One of the first oils used by humans, sesame seeds are used for food as well as in traditional medicines for their many benefits. Sesame seeds are sources of omega-6 fatty acids, anti-oxidants, vitamins and dietary fibre. The seeds are especially rich in Oleic acid which helps to lower "bad" cholesterol and increases "good" cholesterol in the blood. Sesame is high in vitamin and mineral content, namely B-complex vitamins such as niacin, folic acid, thiamin (vitamin B1), pyridoxine (vitamin B6), and riboflavin. The seeds contain calcium, zinc, manganese, iron, magnesium, selenium, and copper so although halva is a very sweet food, it has a lot of healthy stuff packed into it.
Honey is a natural product containing 80% natural sugar, mainly in the form of glucose and fructose.
2% of honey is vitamins, protein and pollen and the rest is water. The vitamins found in honey include B6, thiamin, niacin, riboflavin, pantothenic acid and certain amino acids. Honey is also mineral rich and contains calcium, copper, zinc, magnesium, manganese, phosphorus, potassium, sodium and iron.
Halva is high in calories. 100g of halva typically contains around 480 calories and 30 g of fat (healthy fat though). This is compariable to chocolate in terms of calorific value. However the inherant richness and sweetness of halva means that to gorge on it would be very tricky indeed. Halva made with sugar and not honey is suitable for vegans but the Sunita brand most commonly found over here is not. It is vegetarian though and lactose free.

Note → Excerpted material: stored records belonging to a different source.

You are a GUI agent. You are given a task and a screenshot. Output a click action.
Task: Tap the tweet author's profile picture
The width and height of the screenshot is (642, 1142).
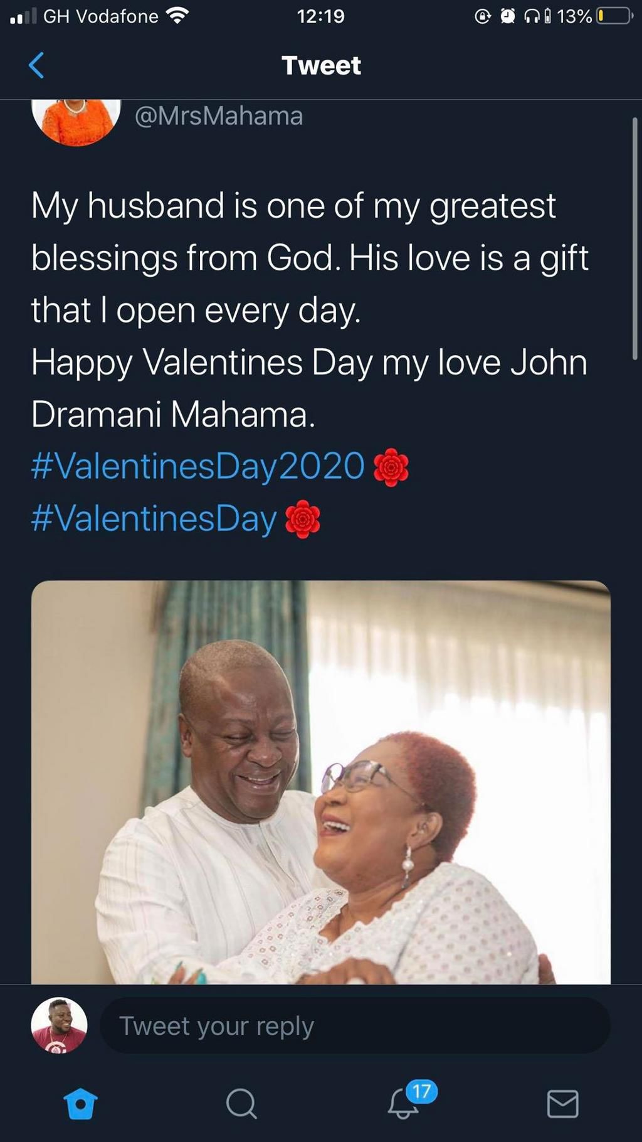[76, 121]
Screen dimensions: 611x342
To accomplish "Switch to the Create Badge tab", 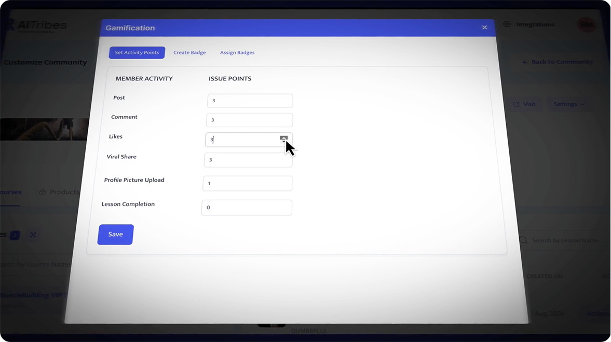I will [189, 52].
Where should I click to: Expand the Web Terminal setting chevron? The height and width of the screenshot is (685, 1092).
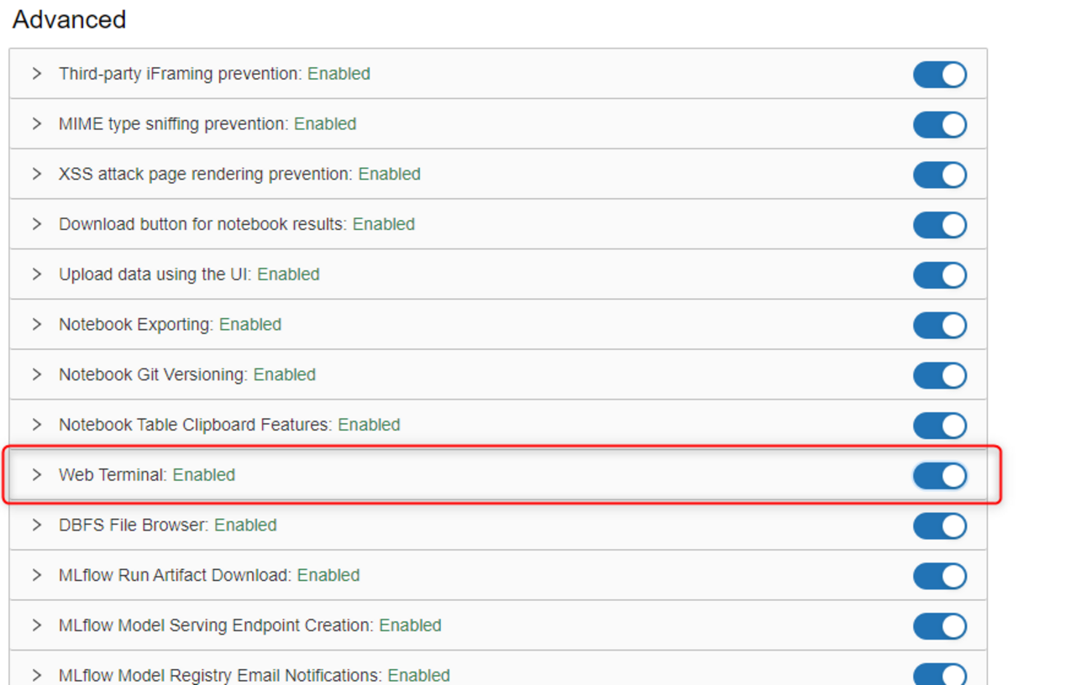(36, 475)
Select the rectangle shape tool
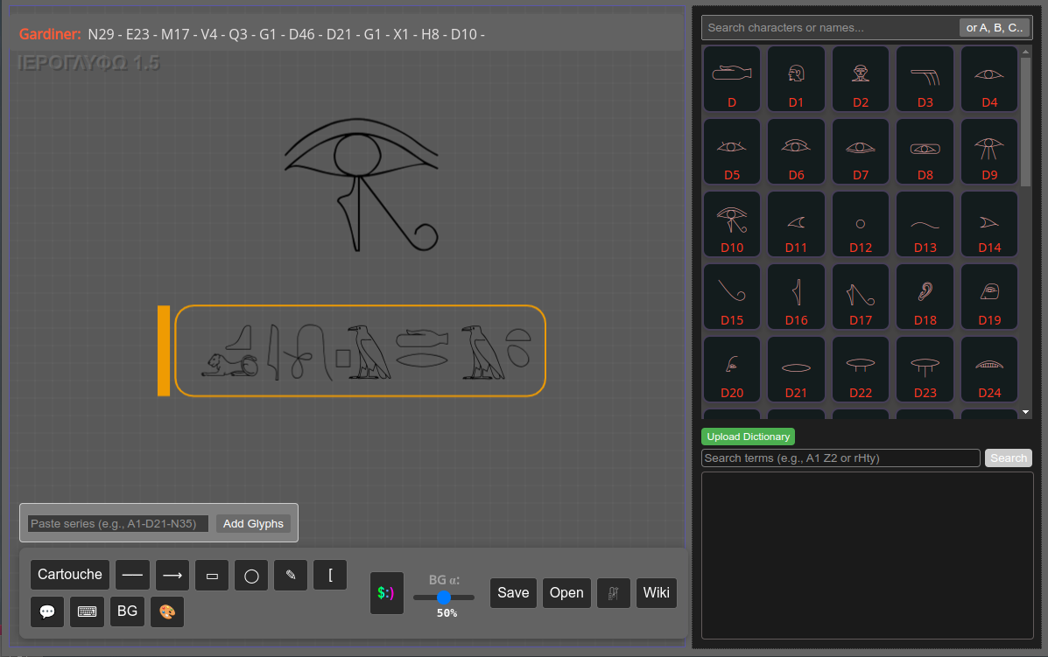1048x657 pixels. click(212, 575)
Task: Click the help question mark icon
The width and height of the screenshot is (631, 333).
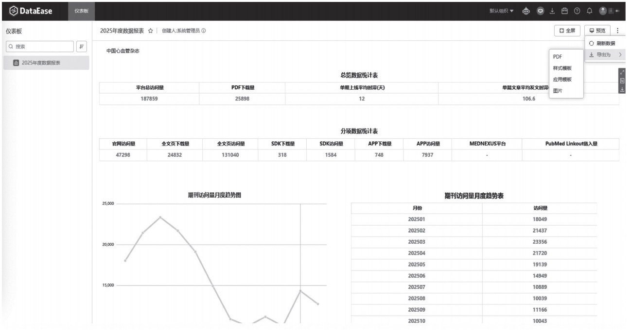Action: pyautogui.click(x=577, y=11)
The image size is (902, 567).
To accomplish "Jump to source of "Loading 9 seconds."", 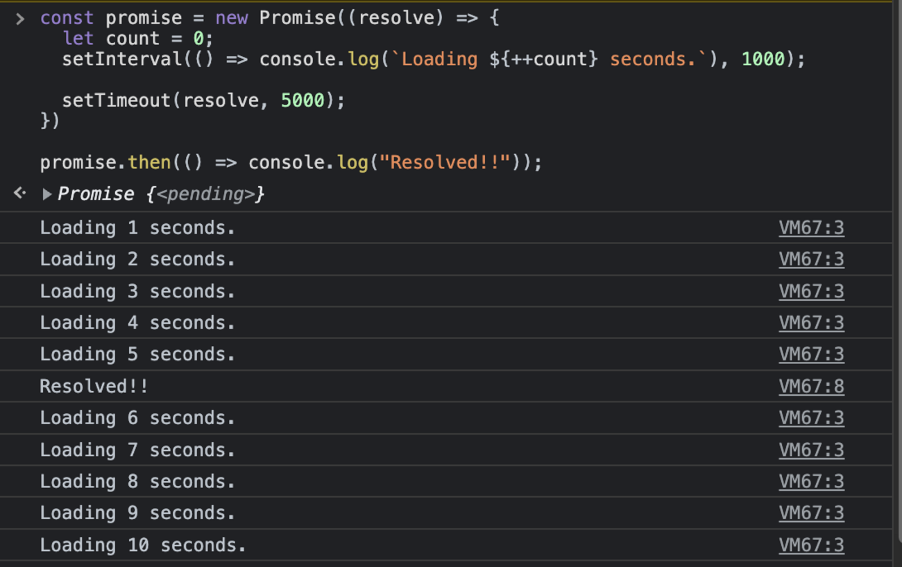I will 811,513.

Halva is a delicious and indulgent food, very sweet and rich but also full of benefits. There are many varieties available and Holland & Barrett sometimes stock a range. The Sunita one which is the brand more commonly found in the UK, is a vanilla halva and they also do a dark chocolate one which is incredibly gorgeous with a very strong bitter cocoa taste.
You can of course make your own Halva so I am including a recipe:
700g good quality honey
Choice of flavour (coffee, cocoa, vanilla)
340g light tahini paste -- well shaken or beaten to mix in any excess oil
Optional extras include chopped nuts, dried fruit etc
You will need to heat the honey slowly, stirring lots to prevent burning. If using a sugar thermometer, heat until the thermometer reaches 240 °F (115 °C) otherwise use the "soft ball" test used for toffee. Once you reach "soft ball" temperature, let the honey cool for a couple of minutes. Warm the light tahini and fold it into the hot honey. At this point add your nuts, cocoa etc.
Pour the mixture into an oiled tin or tray and leave it to cool. Then place in the fridge for a couple of days to allow the sugar crystals to form, giving halva the texture that it typical. That is it! You will need to cut it into smaller pieces with a sharp knife. I wrap mine in greaseproof paper and leave it in the fridge.
Summary: A delicious alternative to chocolate.